Holmes repeatedly changed builders during the construction of the Castle, so only he fully understood the design of the house, thus decreasing the chance of being reported to the police.
After the completion of the hotel, Holmes selected mostly female victims from among his employees (many of whom were required as a condition of employment to take out life insurance policies for which Holmes would pay the premiums but also be the beneficiary), as well as his lovers and hotel guests. He tortured and killed them. Some were locked in soundproof bedrooms fitted with gas lines that let him asphyxiate them at any time. Some victims were locked in a huge soundproof bank vault near his office where they were left to suffocate.
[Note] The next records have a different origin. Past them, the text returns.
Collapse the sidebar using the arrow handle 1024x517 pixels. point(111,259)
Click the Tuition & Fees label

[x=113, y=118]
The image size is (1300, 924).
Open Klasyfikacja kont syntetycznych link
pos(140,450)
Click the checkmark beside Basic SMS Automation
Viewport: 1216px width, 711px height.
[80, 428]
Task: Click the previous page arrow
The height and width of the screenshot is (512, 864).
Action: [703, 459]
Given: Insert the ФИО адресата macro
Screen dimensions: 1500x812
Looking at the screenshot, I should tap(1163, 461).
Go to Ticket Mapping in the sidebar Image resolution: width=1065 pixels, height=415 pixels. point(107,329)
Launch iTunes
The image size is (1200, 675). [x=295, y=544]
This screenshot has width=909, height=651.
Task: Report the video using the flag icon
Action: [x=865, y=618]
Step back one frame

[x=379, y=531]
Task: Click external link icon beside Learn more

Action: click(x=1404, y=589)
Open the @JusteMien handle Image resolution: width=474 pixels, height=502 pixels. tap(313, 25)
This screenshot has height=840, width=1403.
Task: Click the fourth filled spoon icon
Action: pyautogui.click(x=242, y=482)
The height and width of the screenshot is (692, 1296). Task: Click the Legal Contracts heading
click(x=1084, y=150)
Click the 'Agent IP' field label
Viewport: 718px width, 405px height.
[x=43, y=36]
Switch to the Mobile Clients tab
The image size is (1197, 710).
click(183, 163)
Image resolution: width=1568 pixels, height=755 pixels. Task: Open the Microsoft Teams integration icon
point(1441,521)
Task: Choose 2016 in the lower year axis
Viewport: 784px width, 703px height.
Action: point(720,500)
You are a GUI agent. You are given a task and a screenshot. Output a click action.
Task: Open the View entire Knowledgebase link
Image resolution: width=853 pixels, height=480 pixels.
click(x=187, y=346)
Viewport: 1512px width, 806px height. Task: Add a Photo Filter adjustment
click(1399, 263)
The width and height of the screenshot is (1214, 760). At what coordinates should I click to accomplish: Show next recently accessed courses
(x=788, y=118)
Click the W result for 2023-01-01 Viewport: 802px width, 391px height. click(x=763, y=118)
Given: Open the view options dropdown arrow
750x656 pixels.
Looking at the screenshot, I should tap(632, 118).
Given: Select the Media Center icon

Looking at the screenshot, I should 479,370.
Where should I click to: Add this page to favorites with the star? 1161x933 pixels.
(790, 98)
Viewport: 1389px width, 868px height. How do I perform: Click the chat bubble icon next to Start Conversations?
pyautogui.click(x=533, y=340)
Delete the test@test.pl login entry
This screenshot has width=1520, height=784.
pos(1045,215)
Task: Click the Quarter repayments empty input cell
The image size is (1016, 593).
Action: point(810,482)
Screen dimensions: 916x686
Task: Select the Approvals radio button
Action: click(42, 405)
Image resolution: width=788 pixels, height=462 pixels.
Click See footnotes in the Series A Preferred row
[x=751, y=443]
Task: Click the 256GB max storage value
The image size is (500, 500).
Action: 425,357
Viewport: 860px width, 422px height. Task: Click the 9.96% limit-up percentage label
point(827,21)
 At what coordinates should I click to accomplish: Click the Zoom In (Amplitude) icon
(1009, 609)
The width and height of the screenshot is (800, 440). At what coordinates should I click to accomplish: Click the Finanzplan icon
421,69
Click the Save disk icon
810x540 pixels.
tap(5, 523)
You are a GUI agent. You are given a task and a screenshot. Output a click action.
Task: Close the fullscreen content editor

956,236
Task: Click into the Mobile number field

The victims' bodies were dropped by secret chute to the basement, where some were meticulously dissected, stripped of flesh, crafted into skeleton models, and then sold to medical schools. Holmes also cremated some of the bodies or placed them in lime pits for destruction. Holmes had two giant furnaces as well as pits of acid, bottles of various poisons, and even a stretching rack.
A Harpers Magazine examination from 1943 goes into more detail of this horrific house :
...in 1892 he built on the opposite corner the enormous, improbable structure later to be known as his murder castle. It was more than a hundred and fifty feet long and fifty feet wide, huge and ugly, with three storeys and a basement.The minds of some humans.There were “staircases that led nowhere in particular,” blind passageways, hinged walls, false partitions, rooms with no doors and rooms with many doors. All these centered on the second floor of the gloomy, forbidding structure. Holmes’s own apartments were at the front of this floor. A trap door was cut in his bathroom and from it a short hidden stairway led to a windowless cubicle between-floors in the heart of the house; from this a chute dropped straight to the cellar.
Behind Holmes’s apartments were various rooms labeled in contemporary newspaper sketches as “five-door room,” “secret room,” “mysterious closed room” (behind this last was a “dummy elevator for lowering bodies” to the basement), “the black closet,” “room of the three corpses,” “sealed room all bricked in,” “blind room,” “another secret chamber,” “the hanging secret chamber,” and so on–nearly forty rooms in all. Near the rear of the house was an “asphyxiation chamber–no light–with gas connections.” Here the large purchases of gas fixtures becomes meaningful; it apparently was Holmes’s practice to lock victims in this sealed, asbestos-lined room and to turn on the gas. Immediately behind the asphyxiation chamber was another chute down which the bodies could be dispatched to the basement. Some of the rooms on this second storey were lined with iron plates, some had false floors that concealed tiny airless chambers, nearly all had gas connections.
The cellar was perhaps the most remarkable section of the building. It was fitted with operating tables, a crematory, pits containing quicklime and acids, surgical instruments, and various pieces of apparatus which, resembling mediaeval torture racks, never were satisfactorily explained.